_WHAT YOU HAVE TO DO_. In the listing below, start at the line that contains "This screenshot has height=409, width=1920." and stop after the line that contains "pos(388,405)". Rewrite those lines with "marketplace" changed to "storefront" and everything else left as is.

Entries for locating text and elements:
■ ■ ■
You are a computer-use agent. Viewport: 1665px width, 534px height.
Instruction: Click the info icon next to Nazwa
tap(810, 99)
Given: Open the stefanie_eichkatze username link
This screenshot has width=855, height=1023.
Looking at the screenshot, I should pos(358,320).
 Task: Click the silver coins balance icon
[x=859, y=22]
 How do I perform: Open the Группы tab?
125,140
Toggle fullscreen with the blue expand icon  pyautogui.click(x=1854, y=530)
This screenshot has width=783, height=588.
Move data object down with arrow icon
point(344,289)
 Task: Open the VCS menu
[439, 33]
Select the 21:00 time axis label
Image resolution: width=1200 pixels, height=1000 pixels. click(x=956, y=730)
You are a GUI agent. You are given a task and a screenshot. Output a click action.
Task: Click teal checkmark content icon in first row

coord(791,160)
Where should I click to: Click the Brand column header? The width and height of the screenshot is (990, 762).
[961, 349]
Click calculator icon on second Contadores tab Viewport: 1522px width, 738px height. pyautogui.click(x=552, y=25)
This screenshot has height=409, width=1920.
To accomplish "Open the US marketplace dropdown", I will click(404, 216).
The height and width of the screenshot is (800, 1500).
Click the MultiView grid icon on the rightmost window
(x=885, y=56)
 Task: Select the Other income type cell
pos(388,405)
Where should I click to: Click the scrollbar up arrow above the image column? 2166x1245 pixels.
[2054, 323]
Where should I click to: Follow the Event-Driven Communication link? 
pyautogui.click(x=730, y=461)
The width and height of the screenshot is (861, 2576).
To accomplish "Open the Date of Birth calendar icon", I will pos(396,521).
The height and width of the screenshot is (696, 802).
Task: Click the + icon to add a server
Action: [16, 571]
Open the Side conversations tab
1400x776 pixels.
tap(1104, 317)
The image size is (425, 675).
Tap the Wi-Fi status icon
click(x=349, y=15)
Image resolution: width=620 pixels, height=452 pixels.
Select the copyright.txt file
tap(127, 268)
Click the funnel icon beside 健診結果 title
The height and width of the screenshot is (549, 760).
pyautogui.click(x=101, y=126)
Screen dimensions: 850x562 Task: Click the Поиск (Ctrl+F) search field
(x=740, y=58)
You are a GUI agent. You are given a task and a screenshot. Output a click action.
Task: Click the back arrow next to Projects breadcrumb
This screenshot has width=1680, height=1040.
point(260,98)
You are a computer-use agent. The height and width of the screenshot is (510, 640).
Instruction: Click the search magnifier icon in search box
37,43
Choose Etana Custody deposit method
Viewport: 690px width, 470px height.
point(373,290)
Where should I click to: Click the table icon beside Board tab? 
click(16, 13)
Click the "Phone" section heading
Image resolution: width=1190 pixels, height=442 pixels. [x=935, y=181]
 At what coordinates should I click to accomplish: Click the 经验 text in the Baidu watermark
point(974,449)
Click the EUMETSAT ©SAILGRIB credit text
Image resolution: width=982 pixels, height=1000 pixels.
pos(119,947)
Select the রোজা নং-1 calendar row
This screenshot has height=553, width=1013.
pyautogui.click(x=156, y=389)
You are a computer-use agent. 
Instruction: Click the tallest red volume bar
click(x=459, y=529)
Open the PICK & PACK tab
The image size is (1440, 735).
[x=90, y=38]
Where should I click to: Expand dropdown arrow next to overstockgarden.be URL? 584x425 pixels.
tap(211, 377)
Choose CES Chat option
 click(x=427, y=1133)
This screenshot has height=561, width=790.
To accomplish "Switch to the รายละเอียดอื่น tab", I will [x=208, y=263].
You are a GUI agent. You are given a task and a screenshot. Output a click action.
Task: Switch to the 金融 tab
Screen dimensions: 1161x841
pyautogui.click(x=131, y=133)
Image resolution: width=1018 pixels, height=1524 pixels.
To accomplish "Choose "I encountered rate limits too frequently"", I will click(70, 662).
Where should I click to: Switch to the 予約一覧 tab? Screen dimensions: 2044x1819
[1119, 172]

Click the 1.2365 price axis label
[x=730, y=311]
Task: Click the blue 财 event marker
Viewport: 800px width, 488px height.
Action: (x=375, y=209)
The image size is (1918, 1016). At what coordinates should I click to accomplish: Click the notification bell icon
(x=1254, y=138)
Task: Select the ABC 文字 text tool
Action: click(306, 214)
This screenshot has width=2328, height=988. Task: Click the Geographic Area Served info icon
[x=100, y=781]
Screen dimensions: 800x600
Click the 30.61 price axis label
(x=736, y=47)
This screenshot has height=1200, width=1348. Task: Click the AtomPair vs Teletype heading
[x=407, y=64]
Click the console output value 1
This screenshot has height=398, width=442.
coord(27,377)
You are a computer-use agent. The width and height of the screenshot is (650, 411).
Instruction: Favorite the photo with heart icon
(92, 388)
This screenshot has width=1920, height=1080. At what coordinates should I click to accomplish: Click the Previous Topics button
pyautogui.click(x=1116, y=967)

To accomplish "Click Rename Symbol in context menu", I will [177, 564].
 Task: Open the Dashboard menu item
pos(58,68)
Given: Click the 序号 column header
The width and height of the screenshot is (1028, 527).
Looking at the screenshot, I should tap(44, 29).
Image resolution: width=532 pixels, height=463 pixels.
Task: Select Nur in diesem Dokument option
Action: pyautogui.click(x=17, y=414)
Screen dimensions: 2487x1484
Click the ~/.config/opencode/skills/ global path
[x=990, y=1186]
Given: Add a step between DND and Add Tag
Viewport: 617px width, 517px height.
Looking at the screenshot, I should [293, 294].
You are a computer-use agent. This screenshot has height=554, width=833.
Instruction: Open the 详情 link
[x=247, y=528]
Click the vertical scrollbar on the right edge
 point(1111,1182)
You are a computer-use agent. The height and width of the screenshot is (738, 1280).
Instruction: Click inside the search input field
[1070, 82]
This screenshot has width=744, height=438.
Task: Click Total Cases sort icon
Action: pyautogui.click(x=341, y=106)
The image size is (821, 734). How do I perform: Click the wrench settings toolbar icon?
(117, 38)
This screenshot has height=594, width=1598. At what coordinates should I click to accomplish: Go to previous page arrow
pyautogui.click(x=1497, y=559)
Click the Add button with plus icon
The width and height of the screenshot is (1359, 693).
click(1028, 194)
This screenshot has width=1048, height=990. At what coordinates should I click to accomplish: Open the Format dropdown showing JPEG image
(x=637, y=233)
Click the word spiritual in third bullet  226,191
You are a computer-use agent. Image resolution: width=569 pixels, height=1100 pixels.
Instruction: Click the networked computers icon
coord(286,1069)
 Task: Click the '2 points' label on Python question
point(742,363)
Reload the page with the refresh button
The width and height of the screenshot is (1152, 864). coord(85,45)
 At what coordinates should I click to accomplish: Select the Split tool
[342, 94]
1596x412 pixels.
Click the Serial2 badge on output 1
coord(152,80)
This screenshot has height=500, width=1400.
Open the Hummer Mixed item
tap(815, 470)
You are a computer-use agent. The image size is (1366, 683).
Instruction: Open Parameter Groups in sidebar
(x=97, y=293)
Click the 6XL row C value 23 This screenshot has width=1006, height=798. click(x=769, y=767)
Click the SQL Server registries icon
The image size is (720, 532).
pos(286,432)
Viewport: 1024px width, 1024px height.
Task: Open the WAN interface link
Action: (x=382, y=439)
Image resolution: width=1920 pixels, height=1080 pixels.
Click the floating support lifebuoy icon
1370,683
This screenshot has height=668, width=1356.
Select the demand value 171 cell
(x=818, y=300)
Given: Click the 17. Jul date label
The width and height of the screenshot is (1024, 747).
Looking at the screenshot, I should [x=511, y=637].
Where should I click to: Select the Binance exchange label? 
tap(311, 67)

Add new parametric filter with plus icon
■ ■ ■
_RESULT_.
This screenshot has height=409, width=1920.
To accomplish "Open the US storefront dropdown", I will click(404, 216).
The height and width of the screenshot is (800, 1500).
Click the MultiView grid icon on the rightmost window
(x=885, y=56)
 Task: Select the Other income type cell
pos(388,405)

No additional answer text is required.